### Task requirements:
Copy out the records below, substituting "control" for every "button" and leaving everything else unchanged. Omit the pictures from your copy.

### Data entries:
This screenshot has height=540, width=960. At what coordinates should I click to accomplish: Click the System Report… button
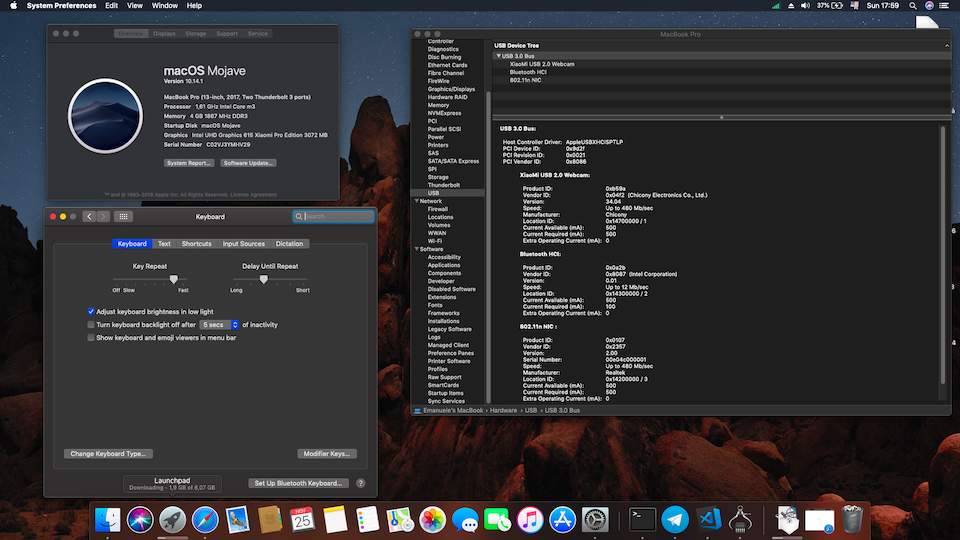(189, 163)
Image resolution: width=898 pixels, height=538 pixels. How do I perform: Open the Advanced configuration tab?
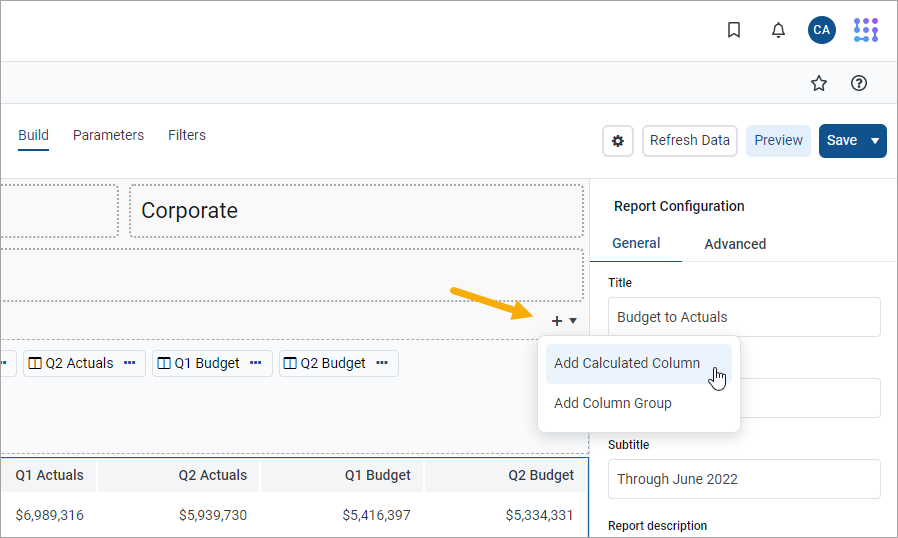(x=735, y=244)
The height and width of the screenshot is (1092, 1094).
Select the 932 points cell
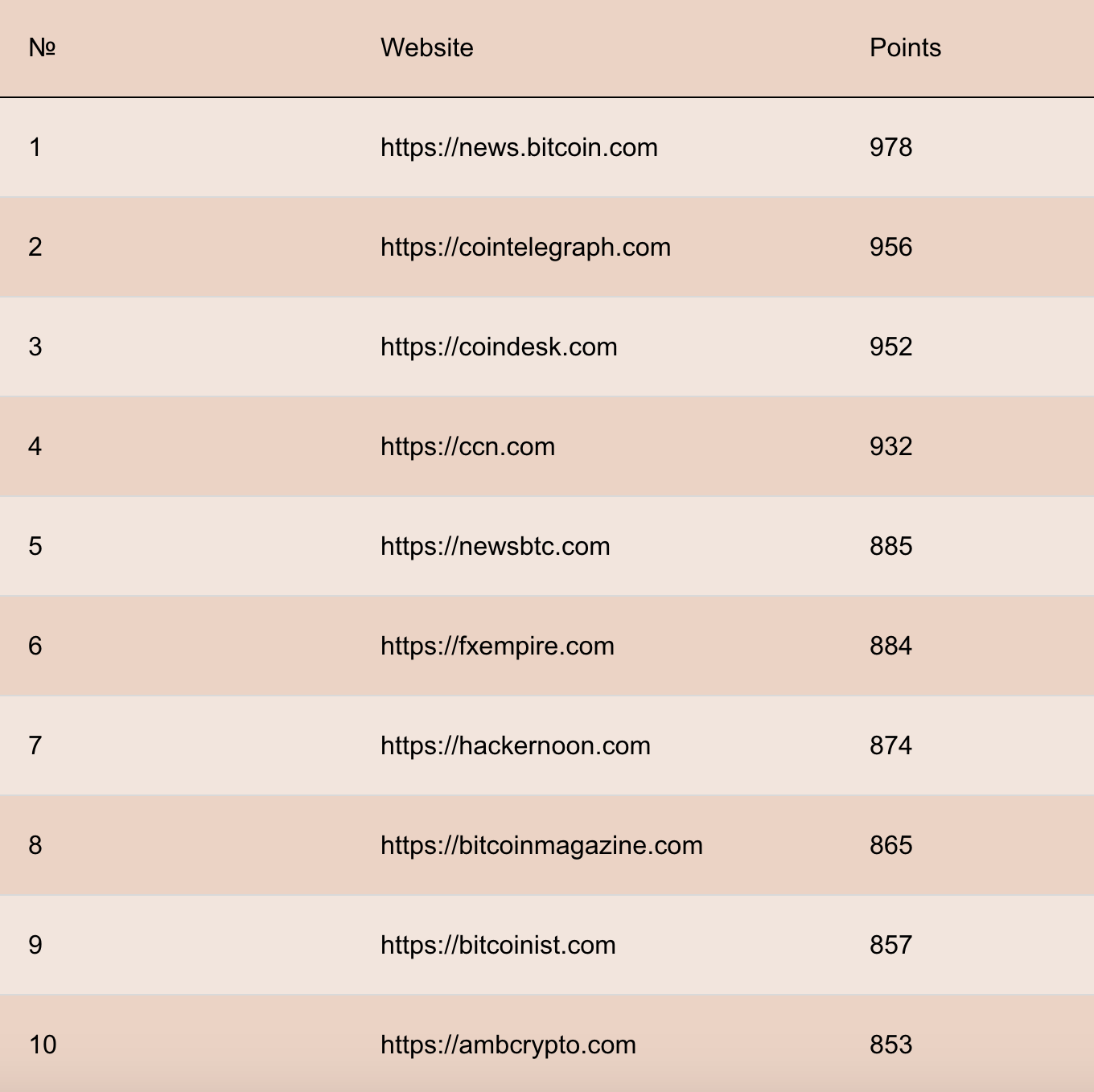(x=890, y=446)
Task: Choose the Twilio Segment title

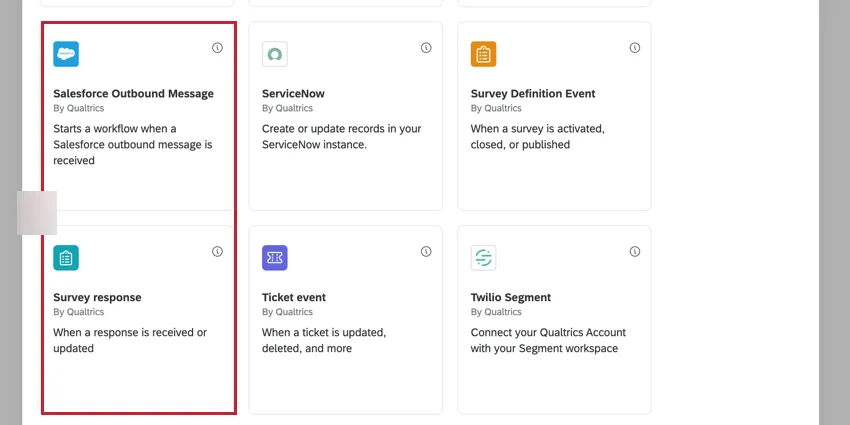Action: (x=510, y=298)
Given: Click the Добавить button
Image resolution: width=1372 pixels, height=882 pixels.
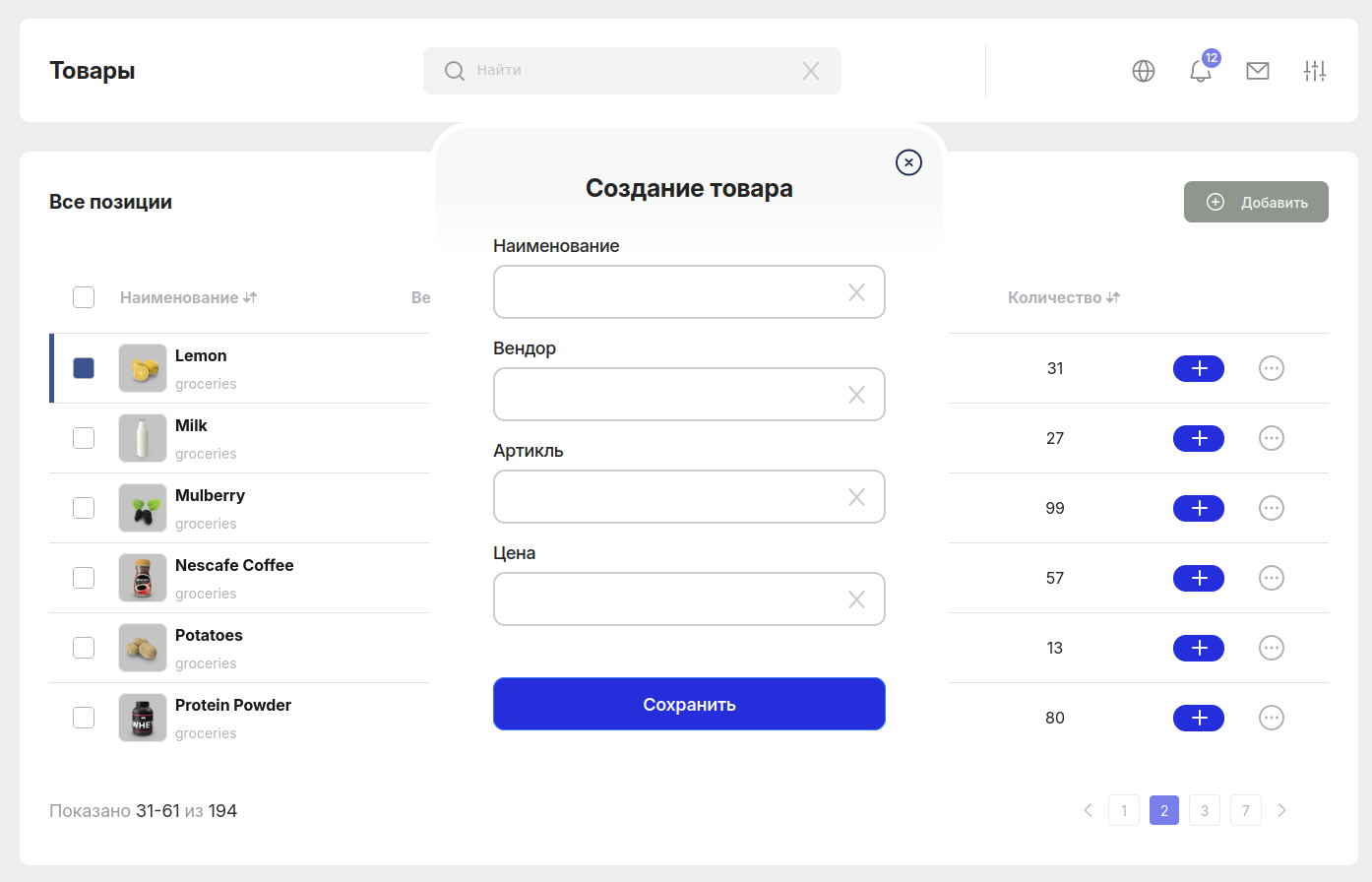Looking at the screenshot, I should 1256,202.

### Complete response:
This screenshot has height=540, width=960. At what coordinates should I click to accomplish: Click the System Report… control
(189, 163)
Image resolution: width=898 pixels, height=538 pixels. How do I perform: Open the Advanced configuration tab?
(x=735, y=244)
The height and width of the screenshot is (1092, 1094).
Select the 932 points cell
(x=890, y=446)
Task: Choose the Twilio Segment title

Action: (x=510, y=298)
Given: Click the Добавить control
Image resolution: width=1372 pixels, height=882 pixels.
Looking at the screenshot, I should 1256,202.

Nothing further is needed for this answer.